• _WORK REQUEST_
What you give back should be exactly the opening lines of the data, ending with the line that contains "[Instagram] (886, 20)" and including it.

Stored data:
━━━━━━

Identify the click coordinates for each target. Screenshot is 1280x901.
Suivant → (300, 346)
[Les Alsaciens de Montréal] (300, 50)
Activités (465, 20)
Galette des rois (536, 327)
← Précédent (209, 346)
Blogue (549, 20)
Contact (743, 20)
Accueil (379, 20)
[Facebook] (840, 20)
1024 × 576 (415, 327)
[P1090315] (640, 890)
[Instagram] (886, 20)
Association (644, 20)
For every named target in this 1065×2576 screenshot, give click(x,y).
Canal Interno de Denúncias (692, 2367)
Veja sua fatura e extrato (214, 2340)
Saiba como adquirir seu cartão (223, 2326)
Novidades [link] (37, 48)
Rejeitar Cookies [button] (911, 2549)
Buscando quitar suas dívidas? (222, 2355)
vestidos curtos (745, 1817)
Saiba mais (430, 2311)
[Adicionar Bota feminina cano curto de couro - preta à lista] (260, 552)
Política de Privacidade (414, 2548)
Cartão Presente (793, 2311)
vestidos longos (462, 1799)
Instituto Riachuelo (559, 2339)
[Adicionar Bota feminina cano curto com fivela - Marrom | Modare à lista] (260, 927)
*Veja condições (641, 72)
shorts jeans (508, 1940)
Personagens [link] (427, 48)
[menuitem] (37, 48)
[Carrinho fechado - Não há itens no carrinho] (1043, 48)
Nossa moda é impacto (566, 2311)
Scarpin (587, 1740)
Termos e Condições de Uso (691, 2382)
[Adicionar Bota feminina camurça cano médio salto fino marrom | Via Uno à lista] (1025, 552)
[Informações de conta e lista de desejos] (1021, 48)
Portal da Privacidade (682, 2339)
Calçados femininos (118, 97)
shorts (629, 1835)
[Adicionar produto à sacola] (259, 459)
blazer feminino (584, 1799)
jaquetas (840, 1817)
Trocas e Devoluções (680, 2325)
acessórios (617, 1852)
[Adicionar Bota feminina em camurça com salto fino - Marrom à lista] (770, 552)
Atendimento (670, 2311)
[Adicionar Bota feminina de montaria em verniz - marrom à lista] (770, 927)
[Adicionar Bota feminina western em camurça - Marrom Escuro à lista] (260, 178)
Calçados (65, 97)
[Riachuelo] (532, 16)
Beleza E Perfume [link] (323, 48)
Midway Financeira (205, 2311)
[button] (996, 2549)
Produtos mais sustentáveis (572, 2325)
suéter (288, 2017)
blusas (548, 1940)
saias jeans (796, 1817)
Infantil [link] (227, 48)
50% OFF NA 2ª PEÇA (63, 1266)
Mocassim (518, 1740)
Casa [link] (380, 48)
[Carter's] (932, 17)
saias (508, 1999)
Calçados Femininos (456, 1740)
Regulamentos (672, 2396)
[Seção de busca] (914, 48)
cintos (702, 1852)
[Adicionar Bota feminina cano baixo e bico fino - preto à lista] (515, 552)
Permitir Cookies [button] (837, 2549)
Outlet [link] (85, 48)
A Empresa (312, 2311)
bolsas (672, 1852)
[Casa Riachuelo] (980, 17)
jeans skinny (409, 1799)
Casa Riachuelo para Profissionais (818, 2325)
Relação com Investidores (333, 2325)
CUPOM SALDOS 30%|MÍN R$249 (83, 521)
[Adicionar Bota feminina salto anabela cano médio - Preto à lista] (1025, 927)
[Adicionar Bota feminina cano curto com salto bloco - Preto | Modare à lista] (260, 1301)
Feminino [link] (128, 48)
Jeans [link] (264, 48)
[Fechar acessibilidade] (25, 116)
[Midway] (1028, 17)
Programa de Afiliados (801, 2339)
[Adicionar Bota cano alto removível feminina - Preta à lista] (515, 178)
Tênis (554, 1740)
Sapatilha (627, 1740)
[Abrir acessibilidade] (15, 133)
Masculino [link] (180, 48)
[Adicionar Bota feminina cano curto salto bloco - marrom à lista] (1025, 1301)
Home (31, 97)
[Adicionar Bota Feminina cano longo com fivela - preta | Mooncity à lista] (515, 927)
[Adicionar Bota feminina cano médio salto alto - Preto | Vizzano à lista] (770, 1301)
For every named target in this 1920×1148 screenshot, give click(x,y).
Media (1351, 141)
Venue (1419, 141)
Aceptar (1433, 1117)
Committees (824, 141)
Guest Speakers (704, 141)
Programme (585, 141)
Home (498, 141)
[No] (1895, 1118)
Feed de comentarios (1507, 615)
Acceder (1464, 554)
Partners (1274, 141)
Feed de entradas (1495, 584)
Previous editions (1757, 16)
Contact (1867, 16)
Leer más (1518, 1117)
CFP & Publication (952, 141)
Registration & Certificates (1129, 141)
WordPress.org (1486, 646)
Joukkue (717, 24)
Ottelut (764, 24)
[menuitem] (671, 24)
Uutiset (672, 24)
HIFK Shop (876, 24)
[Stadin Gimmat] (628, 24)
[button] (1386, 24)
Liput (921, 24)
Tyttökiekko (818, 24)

━━━━━━

• _RESULT FOR THIS TASK_
Identify the click coordinates for each target. Screenshot is 1280x901.
Suivant → (300, 346)
[Les Alsaciens de Montréal] (300, 50)
Activités (465, 20)
Galette des rois (536, 327)
← Précédent (209, 346)
Blogue (549, 20)
Contact (743, 20)
Accueil (379, 20)
[Facebook] (840, 20)
1024 × 576 (415, 327)
[P1090315] (640, 890)
[Instagram] (886, 20)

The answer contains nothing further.